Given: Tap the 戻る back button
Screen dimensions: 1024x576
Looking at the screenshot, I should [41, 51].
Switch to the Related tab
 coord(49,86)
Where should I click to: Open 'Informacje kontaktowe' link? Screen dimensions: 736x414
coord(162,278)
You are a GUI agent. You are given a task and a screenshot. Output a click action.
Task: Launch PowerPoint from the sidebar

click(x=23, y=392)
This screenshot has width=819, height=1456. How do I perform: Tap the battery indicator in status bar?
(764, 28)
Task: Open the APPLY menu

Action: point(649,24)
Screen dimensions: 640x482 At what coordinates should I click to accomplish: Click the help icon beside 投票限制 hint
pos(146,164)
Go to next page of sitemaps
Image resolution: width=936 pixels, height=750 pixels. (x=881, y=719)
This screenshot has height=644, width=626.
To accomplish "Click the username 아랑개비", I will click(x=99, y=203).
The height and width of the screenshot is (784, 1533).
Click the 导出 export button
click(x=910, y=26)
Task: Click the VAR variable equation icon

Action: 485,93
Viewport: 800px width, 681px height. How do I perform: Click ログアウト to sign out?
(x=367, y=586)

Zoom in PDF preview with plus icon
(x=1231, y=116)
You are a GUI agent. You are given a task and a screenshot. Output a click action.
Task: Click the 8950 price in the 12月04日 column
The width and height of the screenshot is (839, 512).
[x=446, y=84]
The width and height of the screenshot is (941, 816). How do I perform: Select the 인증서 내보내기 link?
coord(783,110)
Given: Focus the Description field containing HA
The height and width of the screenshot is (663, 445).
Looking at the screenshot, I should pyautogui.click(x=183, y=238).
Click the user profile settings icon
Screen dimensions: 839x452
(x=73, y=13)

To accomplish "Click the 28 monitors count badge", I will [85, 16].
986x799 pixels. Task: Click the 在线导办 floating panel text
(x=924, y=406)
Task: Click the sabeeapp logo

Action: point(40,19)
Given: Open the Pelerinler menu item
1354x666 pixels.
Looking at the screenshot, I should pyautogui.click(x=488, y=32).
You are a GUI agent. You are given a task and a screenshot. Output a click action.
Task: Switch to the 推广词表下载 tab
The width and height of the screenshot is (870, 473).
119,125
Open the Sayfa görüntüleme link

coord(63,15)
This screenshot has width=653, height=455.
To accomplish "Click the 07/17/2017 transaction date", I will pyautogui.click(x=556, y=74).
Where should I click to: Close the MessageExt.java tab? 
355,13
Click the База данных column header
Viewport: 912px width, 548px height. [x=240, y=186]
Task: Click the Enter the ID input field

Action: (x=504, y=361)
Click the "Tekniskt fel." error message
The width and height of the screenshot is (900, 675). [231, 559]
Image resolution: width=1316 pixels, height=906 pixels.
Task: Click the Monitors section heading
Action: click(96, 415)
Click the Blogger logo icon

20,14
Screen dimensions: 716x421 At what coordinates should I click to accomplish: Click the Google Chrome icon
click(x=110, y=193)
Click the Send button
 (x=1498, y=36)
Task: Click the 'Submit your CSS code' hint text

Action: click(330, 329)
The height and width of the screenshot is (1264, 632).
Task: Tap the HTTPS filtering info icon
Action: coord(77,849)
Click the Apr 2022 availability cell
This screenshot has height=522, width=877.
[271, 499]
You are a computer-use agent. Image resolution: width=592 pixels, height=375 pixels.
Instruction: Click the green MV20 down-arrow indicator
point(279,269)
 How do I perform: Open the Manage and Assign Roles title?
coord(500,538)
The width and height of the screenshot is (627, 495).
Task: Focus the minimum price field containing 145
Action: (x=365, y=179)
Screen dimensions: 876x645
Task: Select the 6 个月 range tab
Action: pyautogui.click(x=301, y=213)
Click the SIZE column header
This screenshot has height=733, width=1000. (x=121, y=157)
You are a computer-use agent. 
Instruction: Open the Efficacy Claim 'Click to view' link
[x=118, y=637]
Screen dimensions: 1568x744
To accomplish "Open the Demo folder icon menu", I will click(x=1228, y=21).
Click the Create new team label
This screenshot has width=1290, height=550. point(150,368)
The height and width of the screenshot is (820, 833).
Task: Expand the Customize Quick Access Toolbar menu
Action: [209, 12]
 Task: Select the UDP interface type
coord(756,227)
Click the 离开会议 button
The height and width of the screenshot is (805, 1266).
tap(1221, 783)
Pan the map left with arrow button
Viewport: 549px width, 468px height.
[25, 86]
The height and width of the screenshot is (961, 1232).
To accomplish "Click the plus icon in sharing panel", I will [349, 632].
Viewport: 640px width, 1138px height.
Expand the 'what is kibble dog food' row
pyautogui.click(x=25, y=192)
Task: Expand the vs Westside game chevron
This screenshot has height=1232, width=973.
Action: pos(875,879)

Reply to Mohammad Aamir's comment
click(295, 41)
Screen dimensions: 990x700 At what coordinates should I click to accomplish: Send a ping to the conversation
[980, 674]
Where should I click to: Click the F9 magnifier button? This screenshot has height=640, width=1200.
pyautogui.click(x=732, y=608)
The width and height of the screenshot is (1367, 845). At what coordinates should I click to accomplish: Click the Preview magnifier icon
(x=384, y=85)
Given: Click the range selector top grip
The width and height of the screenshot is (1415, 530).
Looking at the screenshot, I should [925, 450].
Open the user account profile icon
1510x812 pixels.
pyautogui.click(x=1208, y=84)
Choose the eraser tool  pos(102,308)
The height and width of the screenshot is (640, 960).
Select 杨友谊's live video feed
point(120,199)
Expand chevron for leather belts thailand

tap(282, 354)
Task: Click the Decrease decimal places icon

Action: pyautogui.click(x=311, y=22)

# PROBLEM DETAILS:
Return the total number of lines in the records that contain "computer", without any explanation.

# SOLUTION FOR THIS TASK:
2